Displaying the clothing, festivals and stories of muxe people, Carolina Tieppo ’24 delivered her Brace Student Fellow Presentation titled “Les Muxes: How a ‘Third Gender’ Practices Self-Love in Latin America” on Monday, November 7. Muxe people—a category which includes transgender, genderqueer, and nonbinary identities—have historically lived in Mexico’s Isthmus of Tehuantepec. Tieppo’s presentation explored the resistance of the muxe people to systems of gendered oppression in Latin America.
In an interview with The Phillipian, Tieppo shared how her presentation developed. Originally wanting to research gender neutrality in the traditionally gendered Spanish language, Tieppo changed her mind when she connected with Yasmine Allen, Instructor in Spanish. Inspired by a slide from Allen’s MLK presentation last year on gender neutrality, Tieppo decided to do research on muxe people with Allen as her Brace Student Fellow Advisor.
“I wanted to take [the topic] further and also explore [muxe] identity in the context of Latin America and toxic masculinity or ‘machismo’ in Latin America and also, marianismo, which are expectations for cisgender women in Latin America that [are] built off of machismo [as a way] to uphold machismo. I got all these little bits and pieces together and it turned into my Brace research. I submitted a proposal in the spring … and now I’m here,” said Tieppo.
Tieppo immersed the audience in the stories and lives of muxe people, including the discrimination they face and how they persist in the face of oppression. Tieppo began her presentation by sharing the story of Mistica, a muxe person from Juchitán who was disowned by their family, debunking the popular misconception of Isthmus of Tehuantepec as a “queer paradise” and highlighting the discrimination that is still prevalent in the community.
“Anyone who reads about the Vela de las Intrepidas watches a video on it or even goes to Juchitán to see the event in person, would think that Isthmus is a ‘queer paradise.’ However the promotion of toxic, traditional ideas in Isthmus society proves otherwise…The act of restricting muxes to masculine clothing and hairstyles is present not only in home life but also in work life. … Although muxe folks are accepted by a large part of the Isthmus population, some muxes claim that they would no longer be accepted if they established a public romantic relationship, especially if that relationship was with a man,” said Tieppo during her presentation.
Tina Phan ’26, who had never heard of the term “muxe” before attending Tieppo’s presentation, reflected on learning about the discrimination muxe people faced. According to Phan, the new awareness she gained from the event motivates her to continue working for the inclusion of muxe and other gender non-conforming people.
“We have a lot of work to do towards allowing groups like the muxe people to be able to live the way that they identify without having to conform to these expectations of who they are, such as working hard but also being very family and home oriented. I think that my biggest takeaway is we have work to do,” said Phan.

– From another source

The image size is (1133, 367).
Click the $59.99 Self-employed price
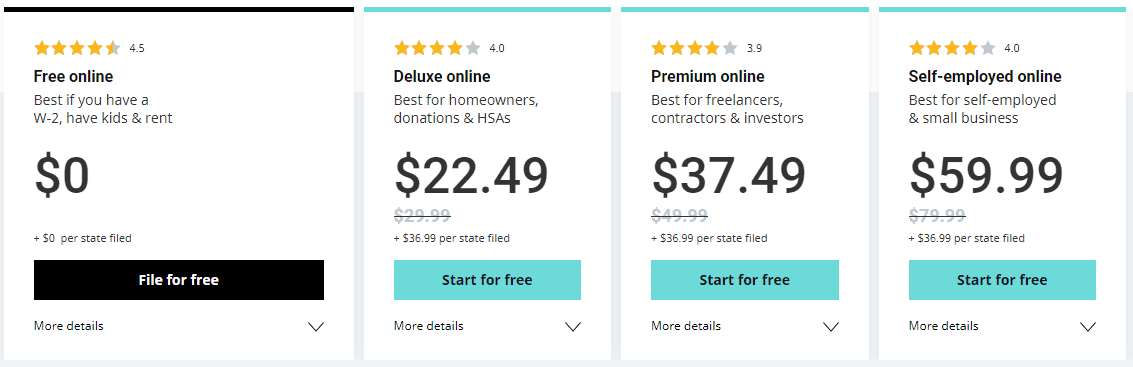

Attendee Victoria Ortiz ’23 related to the concepts of machismo and marianismo, stating that she appreciated learning more about the background and development of gender norms. Ortiz felt Tieppo’s presentation would empower people to resist restrictive social constructs such as machismo in their own lives.
“I obviously have grown up in a Latinx family and am Latinx, so the idea of machismo has always been there. I think learning about why it’s so prevalent really put words to something that me and a lot of friends have dealt with our whole lives. Obviously, you grow up knowing what machismo is, but I think having the history behind that, I was able to understand…where machismo came from, and why it’s so prevalent. I think that information can definitely equip everyone to better combat it, rather than it just being a concept that people think about,” said Ortiz.
Tieppo’s faculty advisor Yasmine Allen, praised her ability to authentically represent muxe culture and people. Working with Tieppo in the classroom and on her presentation, Allen described her admiration for students when they assert their authentic identities.
“This past year learning from my students [who are] living their full truth and living their authentic lives is so freeing and I think that, viewing that through the lens of muxe people, allowing yourself to be who you are and being true to yourself is the most important thing that I’d like the audience to get out of [the presentation],” said Allen.